If it is not the case, is there an aggregation I can perform server side compatible with FHE encrypted models? Can you provide any example?

I have already gone through your example about federated learning but I couldn’t find where FHE is used.

Thanks in advance for any help you may provide.
Giovanna

andrei-stoian-zama · April 4, 2025, 2:46pm

First of all, do all the trees have the exact same structure? Same number of nodes and same branching structure?

If they do, then you need to do some aggregation on the thresholds and on the leaf nodes. That is doable in FHE quite easily if the aggregation logic is something like a sum or average.

If the trees have different structure… what is the aggregation algorithm?

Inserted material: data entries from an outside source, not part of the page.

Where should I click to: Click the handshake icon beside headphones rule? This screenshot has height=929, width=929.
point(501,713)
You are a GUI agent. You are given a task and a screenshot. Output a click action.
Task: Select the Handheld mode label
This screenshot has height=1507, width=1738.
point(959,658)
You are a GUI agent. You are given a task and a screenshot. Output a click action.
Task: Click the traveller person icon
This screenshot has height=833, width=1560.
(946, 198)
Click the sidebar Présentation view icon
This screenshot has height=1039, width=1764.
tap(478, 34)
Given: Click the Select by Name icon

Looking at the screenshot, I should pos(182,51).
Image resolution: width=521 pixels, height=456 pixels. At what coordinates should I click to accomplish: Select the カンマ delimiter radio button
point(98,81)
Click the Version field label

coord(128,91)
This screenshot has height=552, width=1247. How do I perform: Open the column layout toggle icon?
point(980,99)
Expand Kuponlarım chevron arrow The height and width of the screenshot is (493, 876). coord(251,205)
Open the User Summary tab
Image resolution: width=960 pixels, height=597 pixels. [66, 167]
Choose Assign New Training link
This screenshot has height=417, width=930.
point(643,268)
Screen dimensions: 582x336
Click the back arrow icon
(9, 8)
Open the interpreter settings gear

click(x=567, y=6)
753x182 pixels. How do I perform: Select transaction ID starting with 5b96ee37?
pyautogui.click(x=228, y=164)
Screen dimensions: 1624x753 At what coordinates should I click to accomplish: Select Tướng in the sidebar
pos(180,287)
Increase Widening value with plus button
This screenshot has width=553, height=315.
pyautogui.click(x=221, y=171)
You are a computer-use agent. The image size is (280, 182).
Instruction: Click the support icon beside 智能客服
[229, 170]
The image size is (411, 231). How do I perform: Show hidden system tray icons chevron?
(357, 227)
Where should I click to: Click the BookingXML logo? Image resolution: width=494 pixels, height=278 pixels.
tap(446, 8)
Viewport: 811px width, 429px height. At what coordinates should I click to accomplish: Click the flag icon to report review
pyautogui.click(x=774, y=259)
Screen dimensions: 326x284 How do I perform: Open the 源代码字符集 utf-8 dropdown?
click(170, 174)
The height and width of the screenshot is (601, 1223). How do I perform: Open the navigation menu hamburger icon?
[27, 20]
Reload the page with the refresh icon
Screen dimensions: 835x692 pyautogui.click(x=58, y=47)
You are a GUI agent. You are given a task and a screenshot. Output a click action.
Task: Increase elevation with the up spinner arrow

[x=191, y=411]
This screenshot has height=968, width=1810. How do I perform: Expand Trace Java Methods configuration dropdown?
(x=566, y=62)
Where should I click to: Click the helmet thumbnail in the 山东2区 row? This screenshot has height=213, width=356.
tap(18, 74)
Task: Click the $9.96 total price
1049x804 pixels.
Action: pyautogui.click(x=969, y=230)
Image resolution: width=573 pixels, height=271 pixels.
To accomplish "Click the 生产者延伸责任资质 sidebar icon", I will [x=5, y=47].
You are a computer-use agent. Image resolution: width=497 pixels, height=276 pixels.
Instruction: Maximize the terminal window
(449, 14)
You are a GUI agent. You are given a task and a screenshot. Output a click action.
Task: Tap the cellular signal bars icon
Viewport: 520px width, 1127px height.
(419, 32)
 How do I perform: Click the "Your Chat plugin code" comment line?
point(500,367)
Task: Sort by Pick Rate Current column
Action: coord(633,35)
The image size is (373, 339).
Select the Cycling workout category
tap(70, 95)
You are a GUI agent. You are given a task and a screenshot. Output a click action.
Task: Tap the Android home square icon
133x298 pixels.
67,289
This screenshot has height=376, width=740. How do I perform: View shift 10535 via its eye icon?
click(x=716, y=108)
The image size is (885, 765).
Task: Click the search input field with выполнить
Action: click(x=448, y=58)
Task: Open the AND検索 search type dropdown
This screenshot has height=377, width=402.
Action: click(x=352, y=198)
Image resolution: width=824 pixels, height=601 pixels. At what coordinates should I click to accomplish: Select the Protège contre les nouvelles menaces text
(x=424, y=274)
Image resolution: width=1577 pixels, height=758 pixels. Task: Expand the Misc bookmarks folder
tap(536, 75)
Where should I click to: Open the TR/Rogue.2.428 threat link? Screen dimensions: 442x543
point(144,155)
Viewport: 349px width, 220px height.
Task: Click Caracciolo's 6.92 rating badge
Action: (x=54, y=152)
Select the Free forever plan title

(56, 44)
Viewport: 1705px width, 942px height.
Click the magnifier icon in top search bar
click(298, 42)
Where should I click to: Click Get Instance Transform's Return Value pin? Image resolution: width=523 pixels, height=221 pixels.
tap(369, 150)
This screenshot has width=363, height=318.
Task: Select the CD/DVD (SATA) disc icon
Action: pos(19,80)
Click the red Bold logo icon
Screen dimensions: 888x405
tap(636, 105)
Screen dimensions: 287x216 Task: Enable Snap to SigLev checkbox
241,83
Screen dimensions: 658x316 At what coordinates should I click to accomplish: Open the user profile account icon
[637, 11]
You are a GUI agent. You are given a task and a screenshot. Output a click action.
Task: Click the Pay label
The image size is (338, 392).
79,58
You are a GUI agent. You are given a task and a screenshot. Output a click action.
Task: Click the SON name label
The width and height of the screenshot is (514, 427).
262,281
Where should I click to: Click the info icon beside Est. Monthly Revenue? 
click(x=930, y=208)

giga · April 4, 2025, 3:49pm

Thanks for your prompt answer.

I add some details relating the federated learning aggregation by means of bagging (of course this is just one option out of many) when no protection is applied:

xgboost is run with exactly the same hyperparameters for all M clients
when a client is done with local training, it sends its model to the server, each model “contains” N trees
the server receives all the M models and defines a new model using the M*N trees and sends it back to all clients
each client at round i will receive an aggregated model “containing” iMN trees; it runs local training once again and send only the N newly defined trees, computed during training, back to the server
go back to step 3

Now my solution should be able to:

encrypt the xgboost model and run training without leaving encryption (already done in concrete ML Xgboost)
merge two encrypted xgboost models returning one aggregated encrypted xgboost model (encryption is never left)
load the new aggregated model and continue training

ideally, this steps are equivalent to:

extract the encrypted set of trees from encrypted model A, B, C
merge the encrypted sets into a new unique encrypted set of trees (as I were merging two encrypted lists of trees into one)
load the new model back and continue training; new model X is obtained at the end of training
extracting the last N trees from the encrypted new model X returning a still encrypted object (set of trees)

Hope I was able to explain a bit better.

Of course, any directions about what API to use in particular will be greatly appreciated. Any alternative solution will be welcome as well.

Thanks in advance for the attention,
Giovanna

andrei-stoian-zama · April 23, 2025, 9:18am

Thanks for explaining, I can’t judge whether this is doable just from the description. Let me know if you encounter issues during implementation.